Daniel Gayle, born in London and a former designer at Phillip Lim, Victoria Beckham and Kenzo, took advantage of the global health crisis in 2021 to develop the first collection for his own label Denzilpatrick. “The name is a tribute to my roots and to my grandfathers, Denzil and Patrick, the first from Jamaica, the second from Ireland. Both of them arrived in London in the mid-50s, ready to write a new chapter in their life in what was at times a hostile environment.”

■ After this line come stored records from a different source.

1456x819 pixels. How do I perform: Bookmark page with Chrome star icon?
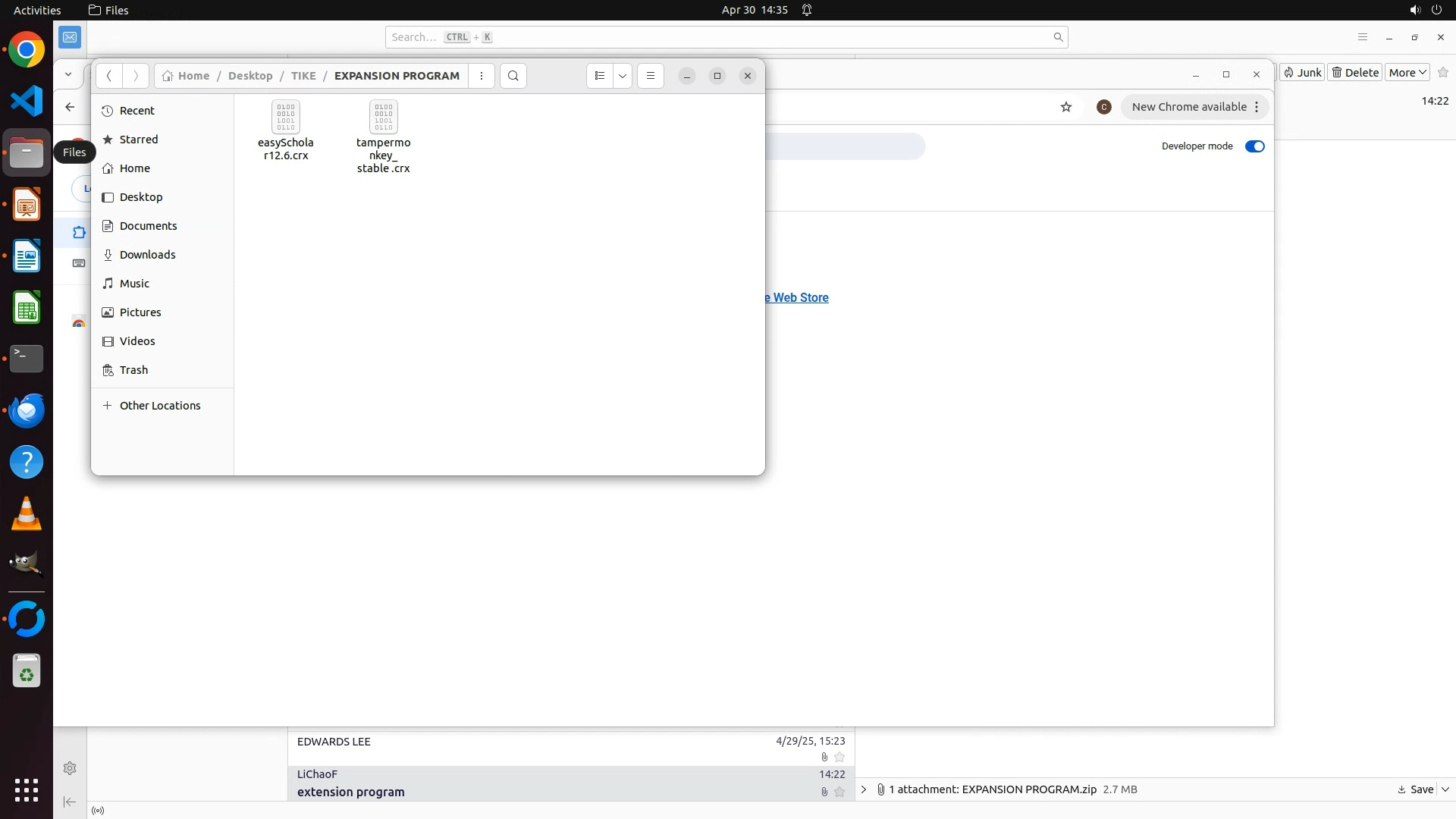coord(1066,107)
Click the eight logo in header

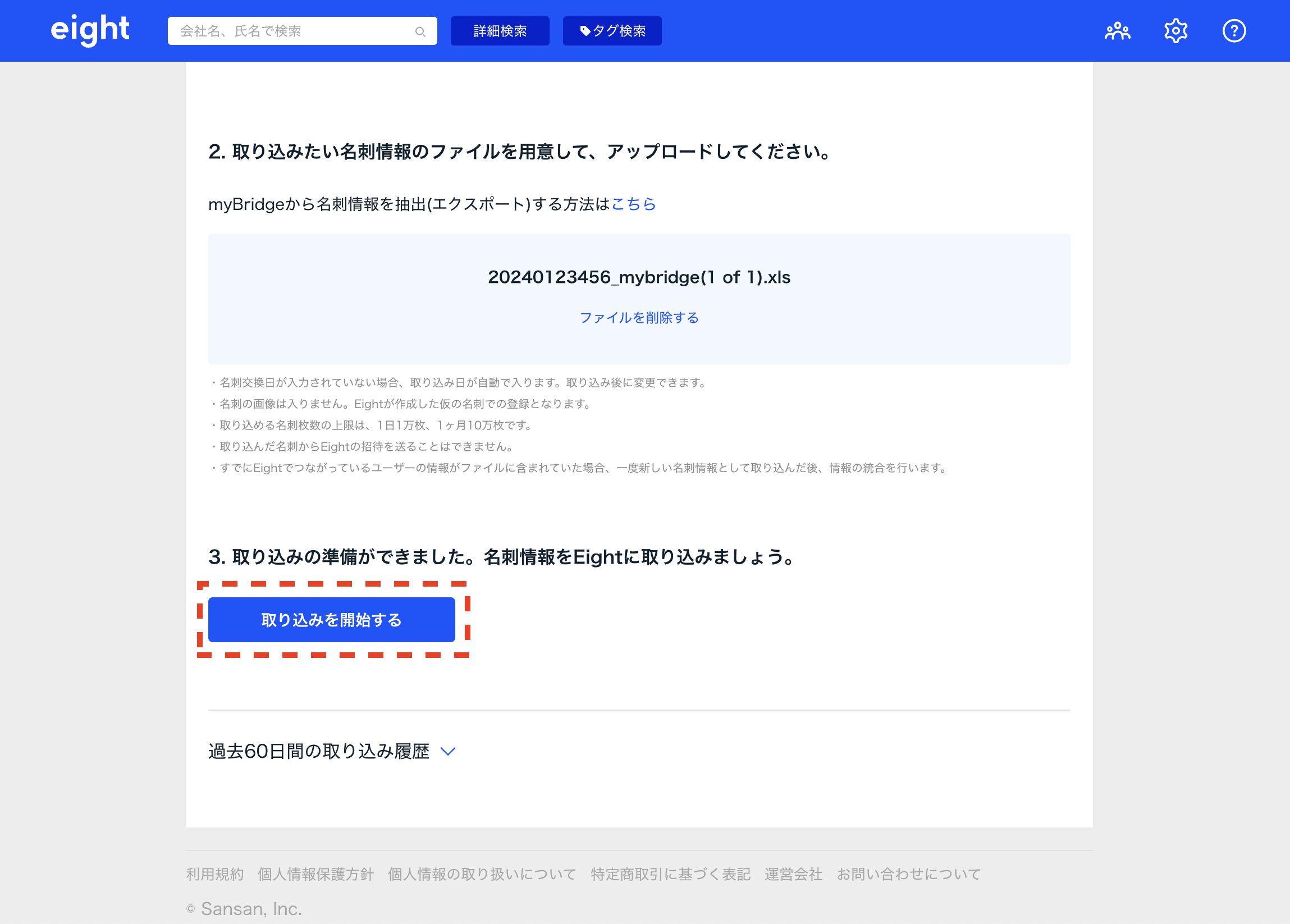90,30
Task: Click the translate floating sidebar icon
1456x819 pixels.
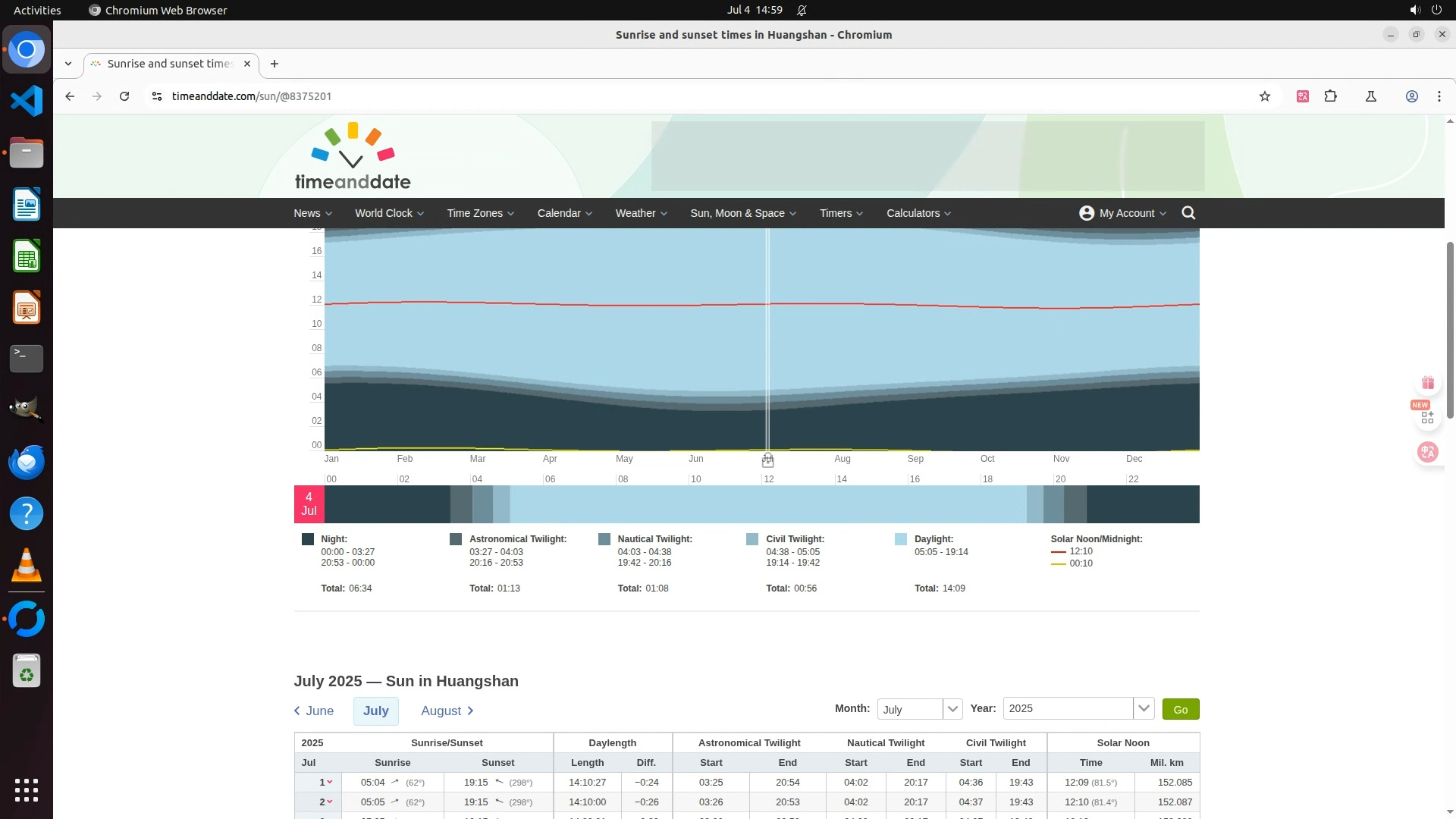Action: click(1428, 453)
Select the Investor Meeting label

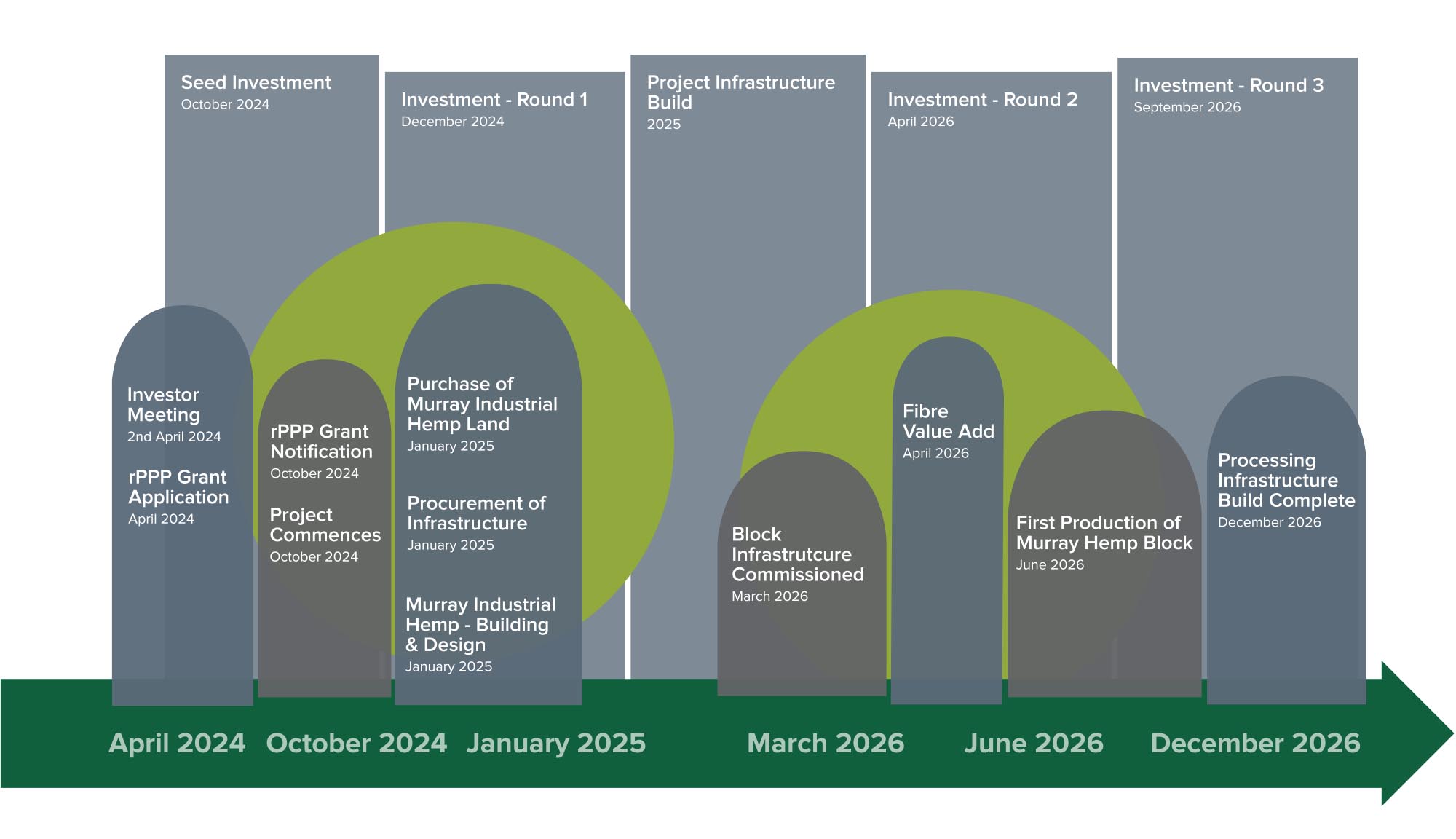point(162,405)
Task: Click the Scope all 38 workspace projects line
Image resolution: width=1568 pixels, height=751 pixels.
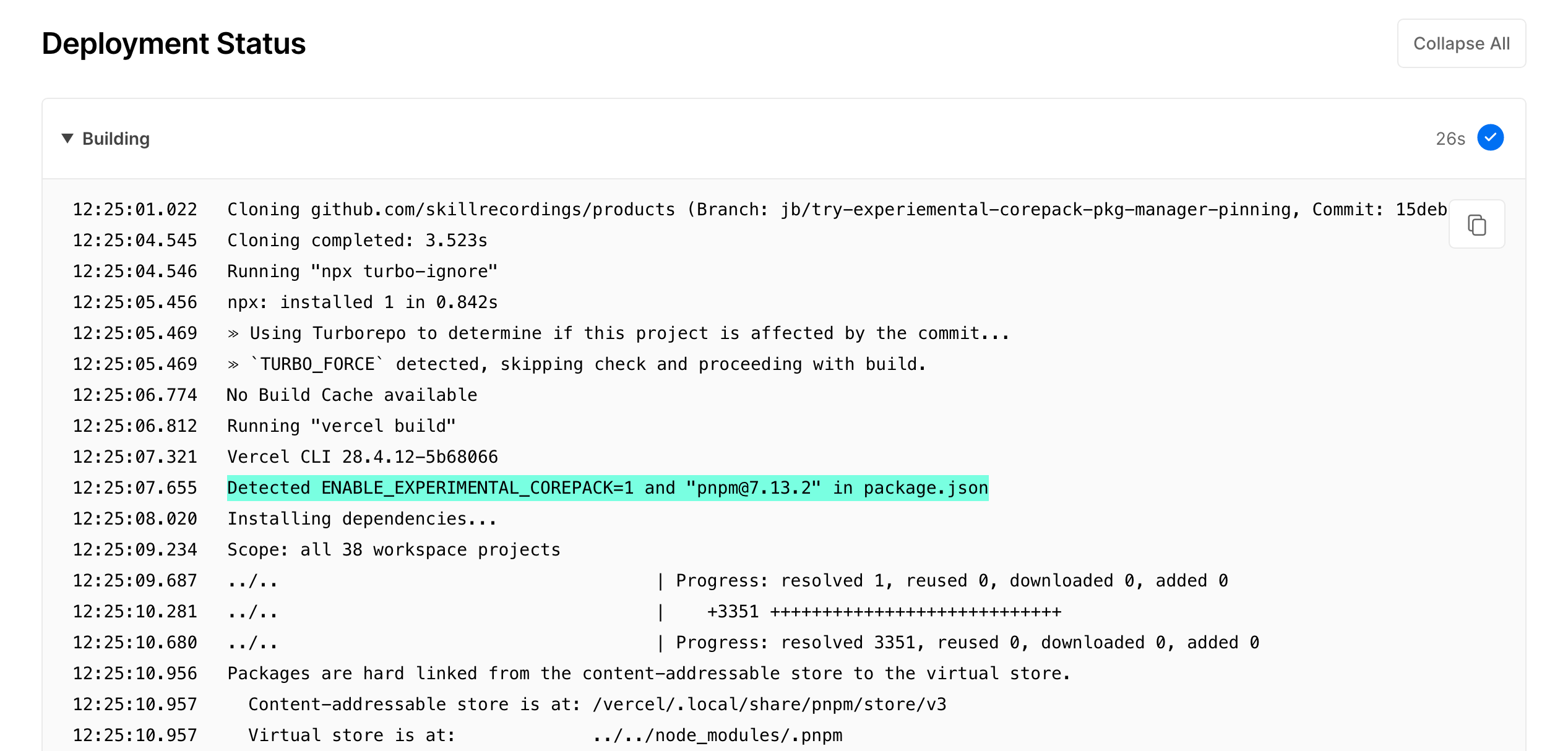Action: coord(394,549)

Basing himself on family history and the stories he was told about it, Gayle has designed a second collection inspired “by a sense of being armoured, both literally and emotionally, by a feeling of protection, everything steeped in colours and a new joy of living.” Playing with contrasting materials and prints, the Denzilpatrick wardrobe features oversize coats alongside garments made with upcycled and recycled fabrics, like the colourful sweatshirts and cashmere pullovers. It includes matching sets in powder pink velvet, floral-print shirts made in London and Portugal, and even lace shirts with tie-dye effects. Gayle’s fashion is both nostalgic and innovative, laced with a fresh poetic vein that seems about to flourish. 


The Stolen Garment


The Stolen Garment, or the art of movement


 
Jungwoo Park is a Korean designer born in Seoul. He studied at London’s Central Saint Martins and returned to Korea to launch his own label in 2018. His men’s collection is casual and highly wearable, “fashion that is inspired by ballet and by choreography, a subject taught by my older sister, [clothes] in which body movements are allowed to be free.” Park exhibited shirts with luminous, sensual velvet effects, joggers in quilted, embossed fabric, matching sets decorated with dreamily poetic prints, and reversible oversize raincoats in canvas and leather.
 
Christened The Stolen Garment in a nod to Park’s first collection, which was stolen hours after his graduation show at Central Saint Martins - some of the garments were found worn by a homeless man in London - the label is already available at many department stores in Seoul, and by exhibiting at Tranoï it hopes to make inroads into France and Europe. The Stolen Garment’s collections are complemented by jewellery and accessories designed by Park's other sister. As part of the Geometry Study collective, the Park family stages an annual dance performance featuring accessories and jewellery. 
 

A look by De Pino 

De Pino’s free looks



Born in France of Portuguese parents, Gabriel Figueiredo first studied at the École Duperré in Paris and at La Cambre fashion academy in Brussels. He collaborated with Principal magazine in Porto and then returned to Paris to practice with various edgy designers, including Georgia Pendlebury, before joining Maison Margiela, where he has been working on embroidered items for a number of seasons. Figueiredo launched his own label De Pino in 2020, and presented his first solo collection at Tranoï.
 
“[De Pino] is a label that explores the idea of femininity and seduction free from any constraint. It features evening gowns and party dresses that can be worn by any gender, light, flowing crocheted items that hint at a dress or a skirt, sensual, intimate jersey garments that seem time-worn, as well as accessories, like the miniature mini-bikinis that lend the body a fun, childish silhouette,” said Figueiredo. Artisanal fashion that plays with proportions and is increasingly wearable.